(Stored data entries)
※

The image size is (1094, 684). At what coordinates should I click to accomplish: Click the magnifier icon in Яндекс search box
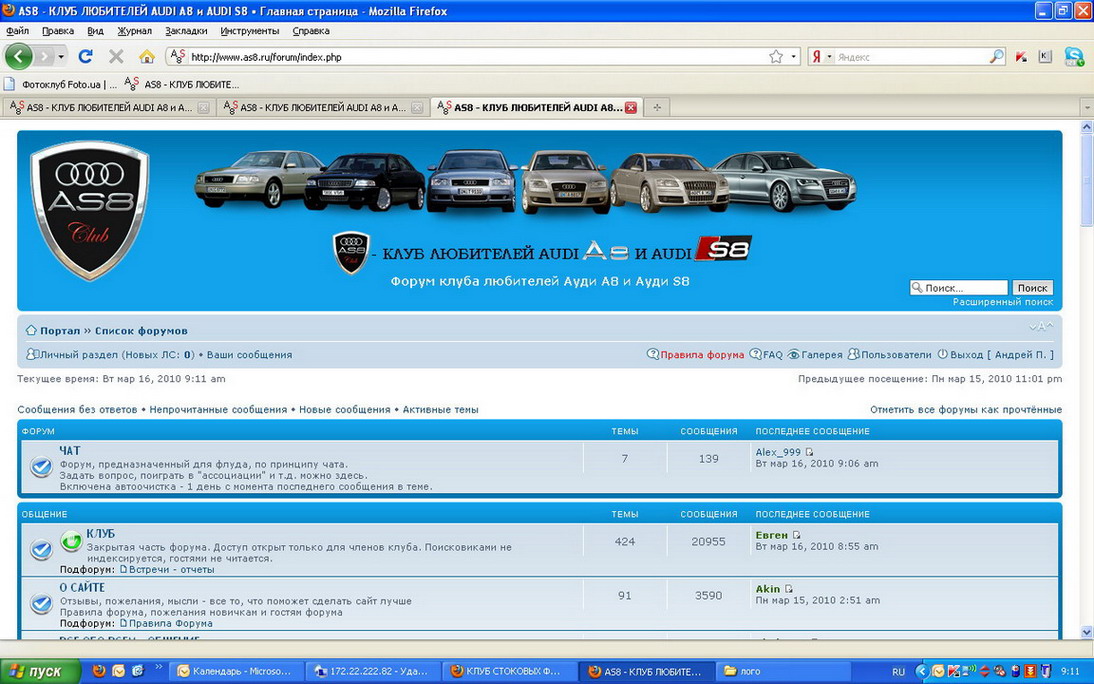click(996, 57)
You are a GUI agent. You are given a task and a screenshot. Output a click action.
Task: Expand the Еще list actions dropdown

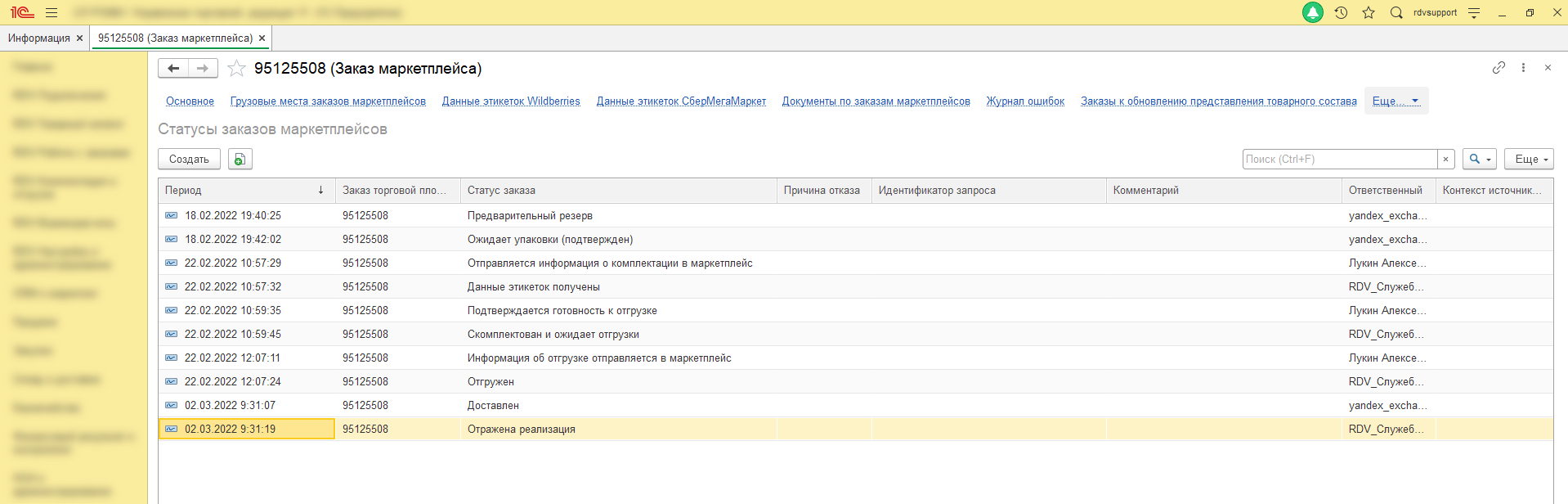coord(1528,160)
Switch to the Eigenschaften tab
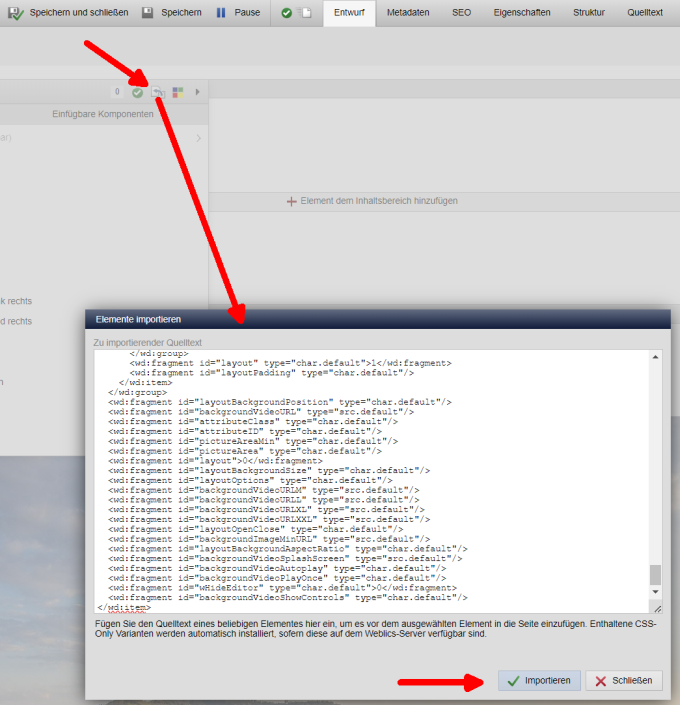Image resolution: width=680 pixels, height=705 pixels. coord(519,13)
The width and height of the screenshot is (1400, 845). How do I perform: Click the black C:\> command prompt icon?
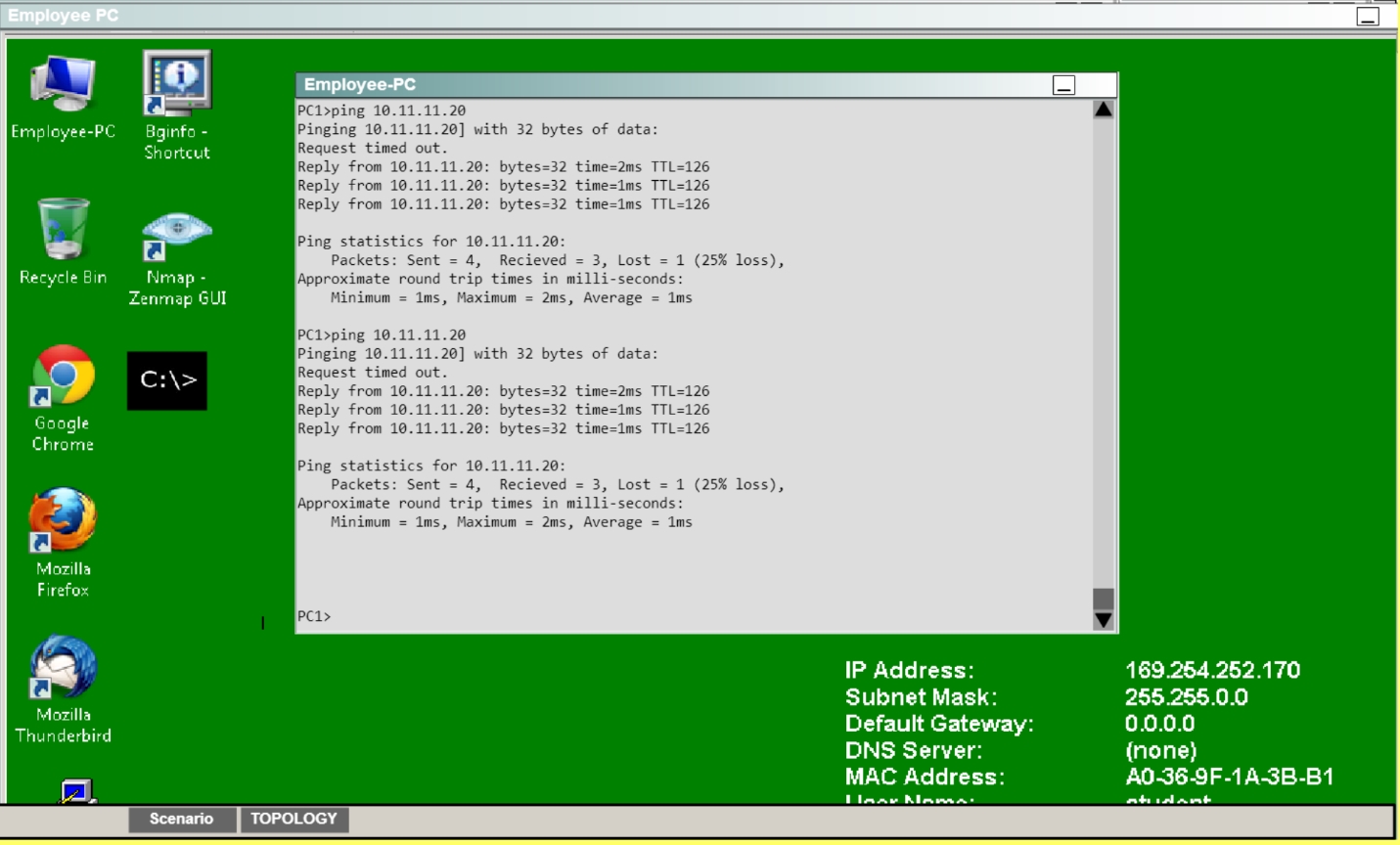point(167,380)
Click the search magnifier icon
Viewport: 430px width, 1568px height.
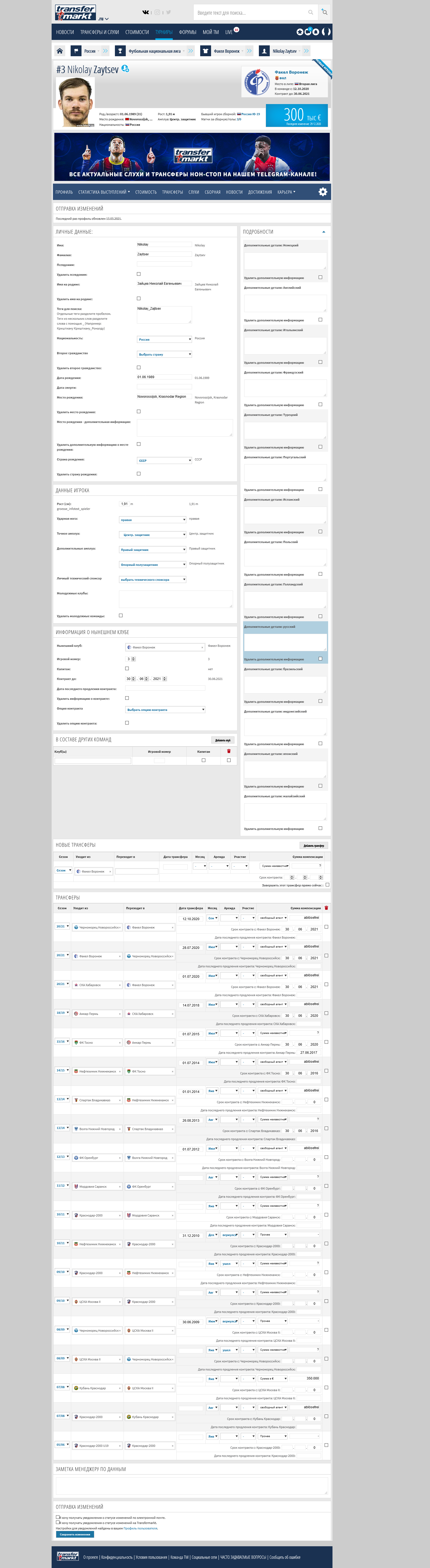pyautogui.click(x=311, y=12)
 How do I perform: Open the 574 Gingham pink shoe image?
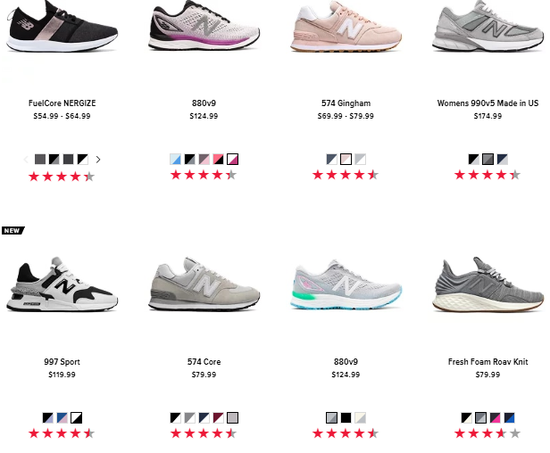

※

WORK ITEM: Reproduce the lines from the line containing "Switch to the Eigenschaften tab" through the end of the records above, exactly and inclusively, omitting pictures.

RESULT:
Switch to the Eigenschaften tab
Image resolution: width=680 pixels, height=705 pixels. coord(519,13)
The width and height of the screenshot is (1400, 845). How do I perform: Click the black C:\> command prompt icon?
point(167,380)
Click the search magnifier icon
Viewport: 430px width, 1568px height.
pyautogui.click(x=311, y=12)
 How do I perform: Open the 574 Gingham pink shoe image?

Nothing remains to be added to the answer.